_EXERCISE_
Using the drift evaluation text, please explain in one to three sentences why it calls for a revised drift calculation when the average of the data significantly exceeds the Bias value in Attachment 7.2.

_GIVEN TEXT_
If this group is shown by Attachment 7.2 to have a bias component, compare the average of the data to the Bias in Attachment 7.2. If the average significantly exceeds the Attachment 7.2 value, an evaluation should be performed, including a revised drift calculation for the subject group, to ensure that the drift is properly characterized. If Attachment 7.2 does not show a bias component, by engineering judgment, determine whether the average value within the Statistics and Outliers tab seems significant in comparison to the Standard Deviation. If so, an evaluation should be performed, including a drift calc revision. Within the "Graphs" tab, view the Drift Interval plot. For the data with the longest calibration intervals, observe whether the drift values appear to have shifted in a given direction, at a significant magnitude, compared to the remainder of the drift data. If so, an evaluation should be performed, including a drift calculation revision for the subject group. Within the "Graphs" tab, view the coverage plot. If the data appears to be normally distributed, via a standard bell curve, or appears to be more concentrated in the center of the distribution than a normal distribution would predict, then this confirms that the data is still considered to be conservatively represented as normal. Otherwise, an evaluation should be performed, including a revised drift calculation for the group, to ensure that the data is properly characterized.

_STORED DATA_
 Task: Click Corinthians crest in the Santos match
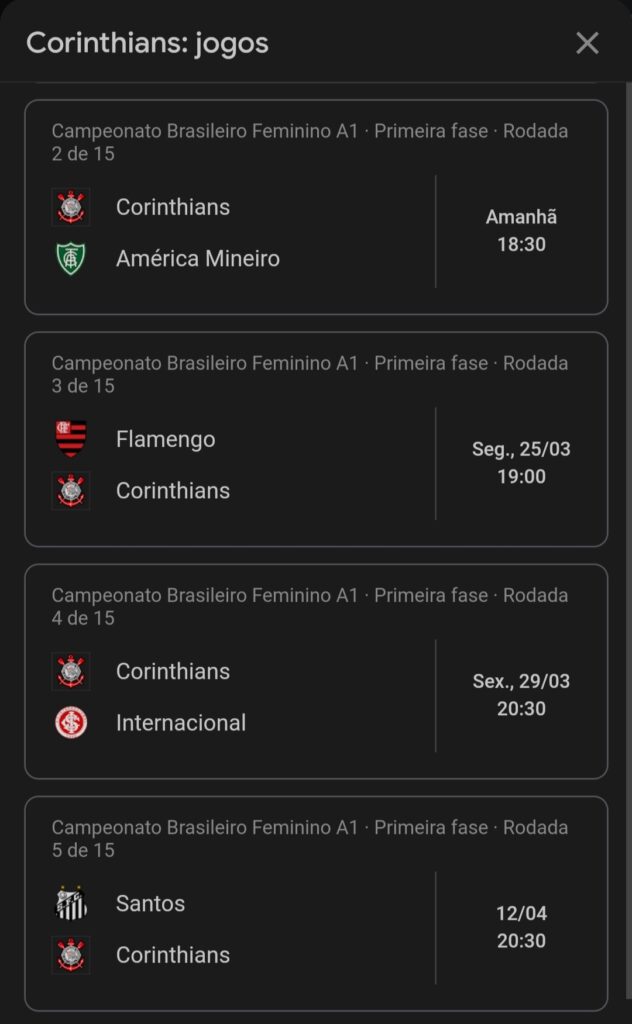tap(71, 955)
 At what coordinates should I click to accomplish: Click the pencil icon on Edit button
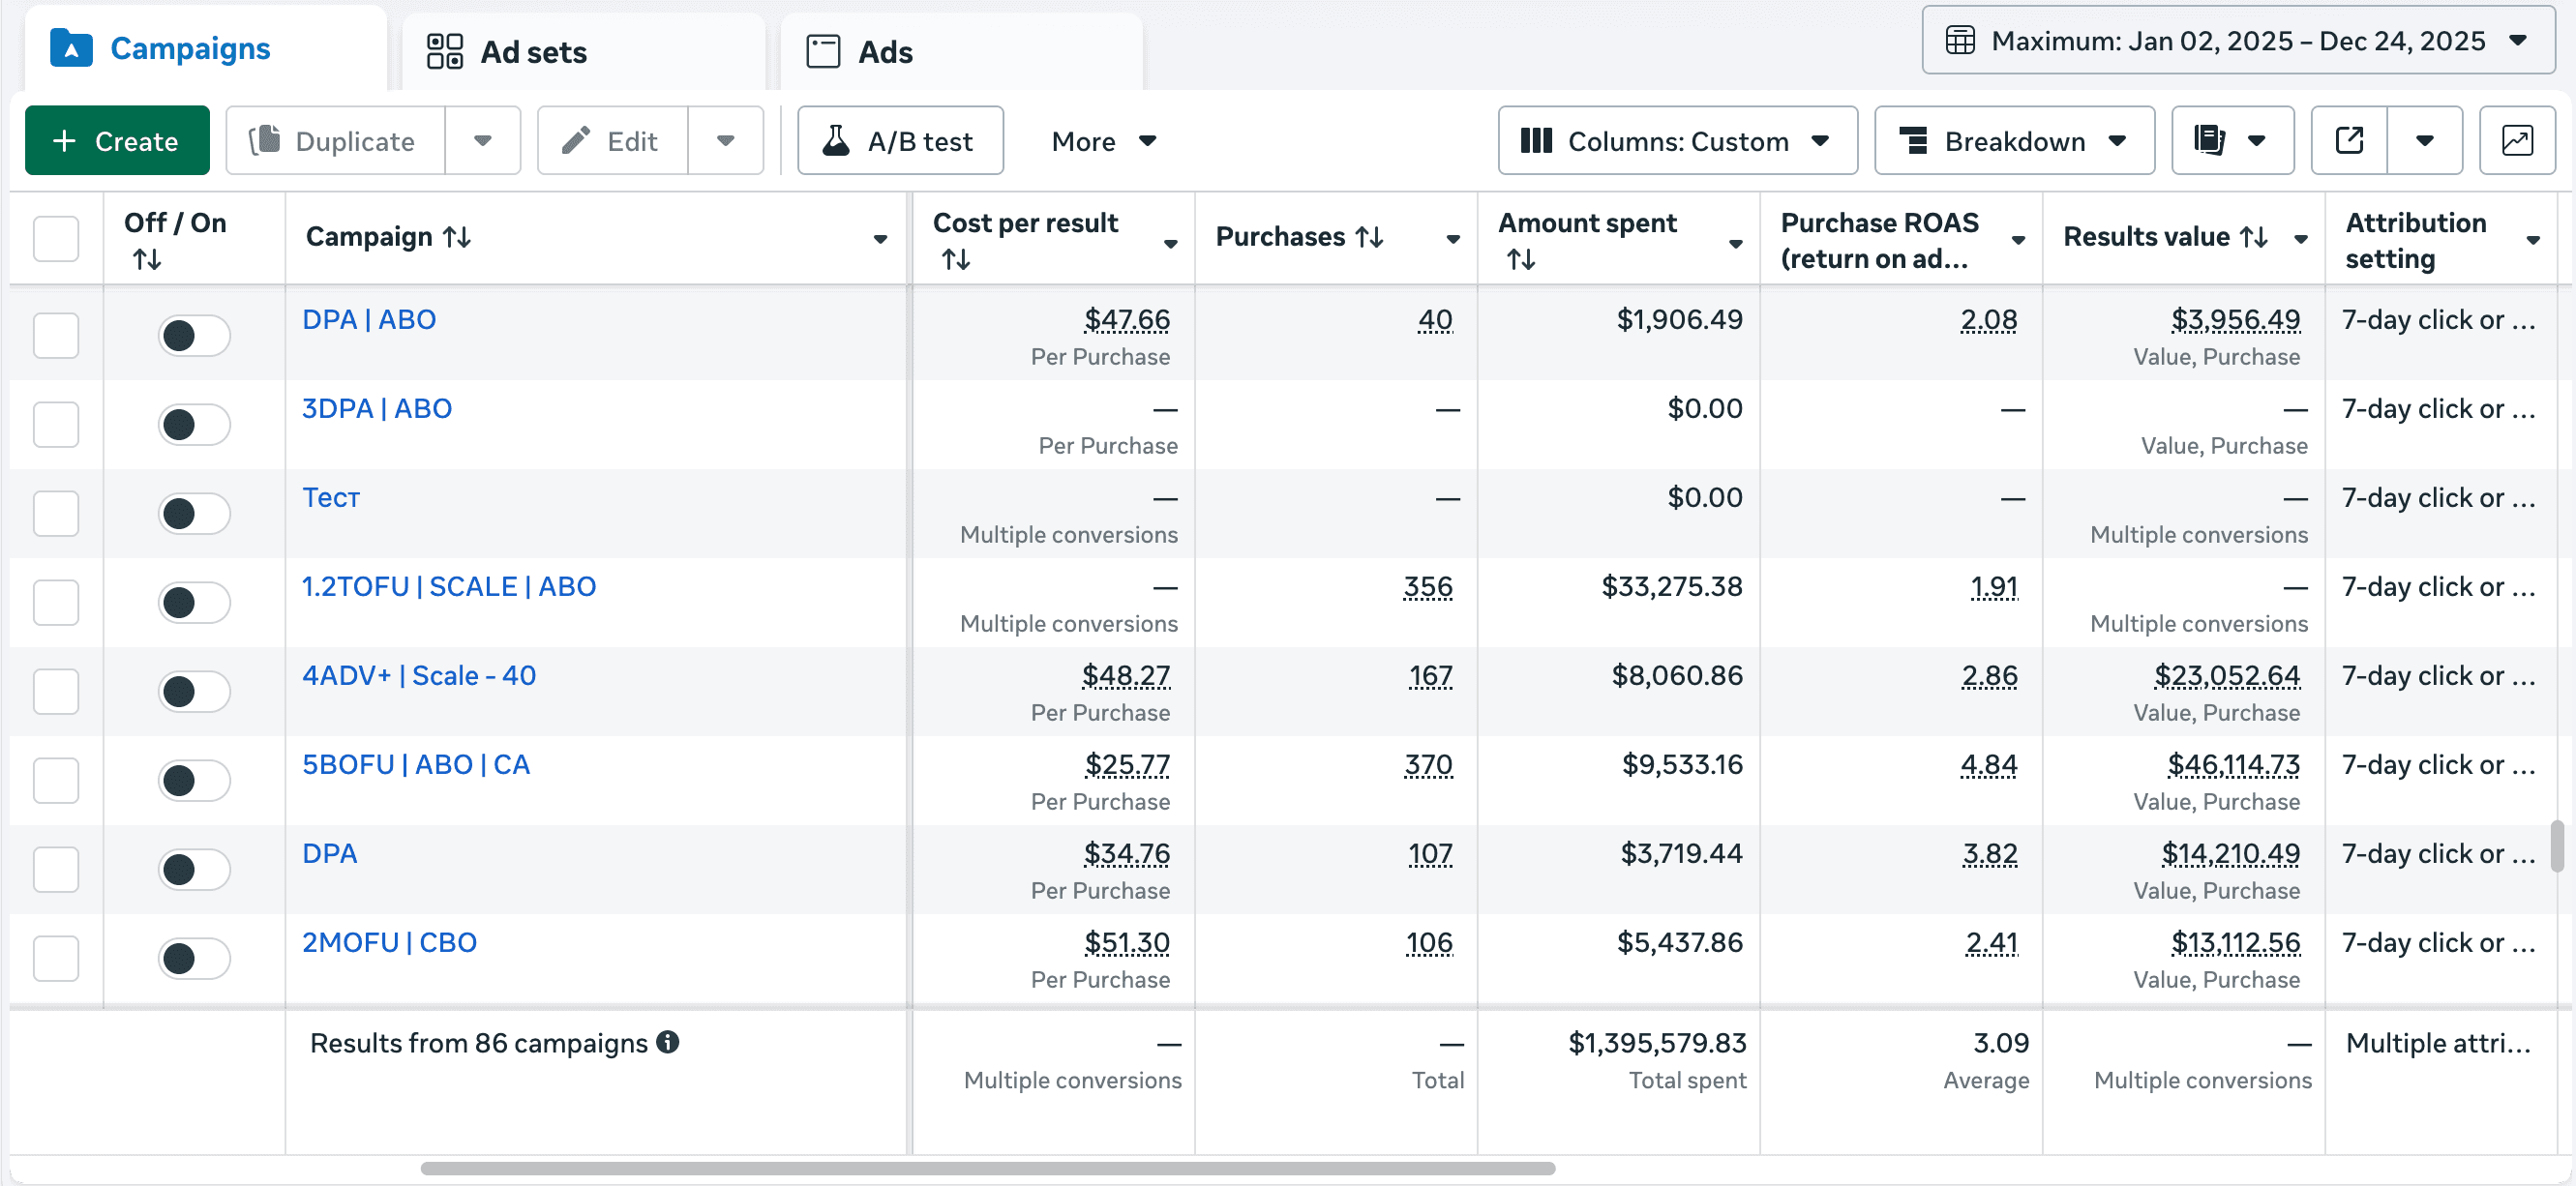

_SOLUTION TO THE PROBLEM_
If the group has a bias component in Attachment 7.2 and the average of the data significantly exceeds that Bias value, an evaluation is performed that includes a revised drift calculation for the subject group. The stated purpose is to ensure that the drift is properly characterized.